Da Wikipedia, l'enciclopedia libera.

La Mita (lingua quechua: mit'a) era un servizio pubblico obbligatorio nella società dell’impero inca.

Descrizione[modifica | modifica sorgente]

Era in effetti una forma di tributo al governo inca, sotto forma di lavoro, praticamente una corvée. Questo servizio pubblico veniva utilizzato nei progetti comunitari, come la costruzione della loro complessa rete stradale; anche il servizio militare era obbligatorio, e a tutti i cittadini in grado di lavorare veniva chiesto di servire l’esercito per alcuni giorni l’anno (il significato principale del termine mit'a può essere turno o stagione). Coloro che si rifiutavano venivano impiccati, lapidati o spinti giù da un dirupo. A causa della ricchezza dell’impero, solitamente ad un famiglia bastavano 65 giorni l’anno per coltivare; il resto del tempo veniva dedicato alla mita. I conquistadores spagnoli utilizzarono lo stesso sistema per recuperare la forza lavoro di cui avevano bisogno nelle miniere d’argento, base dell’economia durante il periodo coloniale.

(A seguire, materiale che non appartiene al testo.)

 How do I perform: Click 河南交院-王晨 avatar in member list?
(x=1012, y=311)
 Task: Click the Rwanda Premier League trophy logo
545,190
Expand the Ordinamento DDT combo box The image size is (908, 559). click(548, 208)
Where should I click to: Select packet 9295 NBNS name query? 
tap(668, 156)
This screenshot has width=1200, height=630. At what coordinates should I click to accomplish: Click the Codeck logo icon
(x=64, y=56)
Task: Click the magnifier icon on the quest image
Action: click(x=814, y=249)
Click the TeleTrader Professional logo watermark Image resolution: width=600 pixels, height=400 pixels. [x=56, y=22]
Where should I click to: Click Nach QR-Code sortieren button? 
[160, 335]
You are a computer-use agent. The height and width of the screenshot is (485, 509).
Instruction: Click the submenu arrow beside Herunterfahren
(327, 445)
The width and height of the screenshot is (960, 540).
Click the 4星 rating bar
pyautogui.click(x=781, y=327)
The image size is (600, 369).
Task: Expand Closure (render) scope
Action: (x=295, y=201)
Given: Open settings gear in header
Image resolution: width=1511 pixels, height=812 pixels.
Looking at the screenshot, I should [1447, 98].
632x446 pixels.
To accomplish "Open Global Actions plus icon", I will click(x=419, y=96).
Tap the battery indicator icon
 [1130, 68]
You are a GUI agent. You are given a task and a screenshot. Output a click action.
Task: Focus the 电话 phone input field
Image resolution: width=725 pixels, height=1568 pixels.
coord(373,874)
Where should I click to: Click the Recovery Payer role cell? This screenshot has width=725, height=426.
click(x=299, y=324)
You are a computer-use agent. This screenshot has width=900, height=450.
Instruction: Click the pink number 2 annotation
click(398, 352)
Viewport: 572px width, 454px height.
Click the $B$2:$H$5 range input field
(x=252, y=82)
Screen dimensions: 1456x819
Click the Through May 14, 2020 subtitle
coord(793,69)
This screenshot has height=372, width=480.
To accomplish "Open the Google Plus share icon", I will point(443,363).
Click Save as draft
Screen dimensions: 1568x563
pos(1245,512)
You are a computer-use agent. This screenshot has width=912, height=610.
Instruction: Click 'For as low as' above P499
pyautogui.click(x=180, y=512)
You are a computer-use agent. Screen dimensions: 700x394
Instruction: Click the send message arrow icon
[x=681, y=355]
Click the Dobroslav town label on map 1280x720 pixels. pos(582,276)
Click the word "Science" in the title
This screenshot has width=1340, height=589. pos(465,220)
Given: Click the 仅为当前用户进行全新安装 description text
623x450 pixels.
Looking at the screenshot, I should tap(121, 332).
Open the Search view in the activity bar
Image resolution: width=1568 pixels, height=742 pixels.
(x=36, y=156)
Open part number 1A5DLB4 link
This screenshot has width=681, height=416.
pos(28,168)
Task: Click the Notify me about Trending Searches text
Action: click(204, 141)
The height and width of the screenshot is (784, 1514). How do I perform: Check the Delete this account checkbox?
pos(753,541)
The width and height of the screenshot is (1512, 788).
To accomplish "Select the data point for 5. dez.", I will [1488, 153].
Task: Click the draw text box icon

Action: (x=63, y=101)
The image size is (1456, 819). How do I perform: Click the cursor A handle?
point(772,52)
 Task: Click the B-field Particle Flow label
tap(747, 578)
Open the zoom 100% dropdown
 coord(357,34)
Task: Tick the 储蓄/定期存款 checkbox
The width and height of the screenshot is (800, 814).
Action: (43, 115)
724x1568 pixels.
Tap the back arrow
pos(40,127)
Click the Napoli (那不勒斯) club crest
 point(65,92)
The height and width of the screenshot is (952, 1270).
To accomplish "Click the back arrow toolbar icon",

Gli Inca avevano rielaborato un precedente sistema che non consisteva solo nella mita, scambio di lavoro, ma anche nello scambio di oggetti di culto delle tribù che assorbivano. Questo scambio garantiva l’amicizia con i popoli conquistati. In questo modo huaca e pacarina divennero importanti centri di scambio religioso e punto di raccordo di imperi etnicamente e linguisticamente diversi, rafforzando il senso di unione di popoli geograficamente sparpagliati. Questo stimolò il pellegrinaggio tra tutti questi santuari da parte degli abitanti dell’impero, prima dell’introduzione del Cattolicesimo.

La mit'a non deve essere confusa con la regola della rifondazione delle città che si riferisce al termine quechua mitma (mitmaq significa "straniero" o "nuovo arrivato"), o con le sue forme spanicizzate mitima o mitimaes (plurale). Quest’ultima parola si riferiva allo spostamento di gruppi di persone di tradizione inca come coloni in nuove terre, abitate dai popoli appena conquistati. L’obbiettivo era quello di distribuire gli inca, popolo considerato fedele, su tutto l’impero in modo da limitare il rischio di ribellioni locali.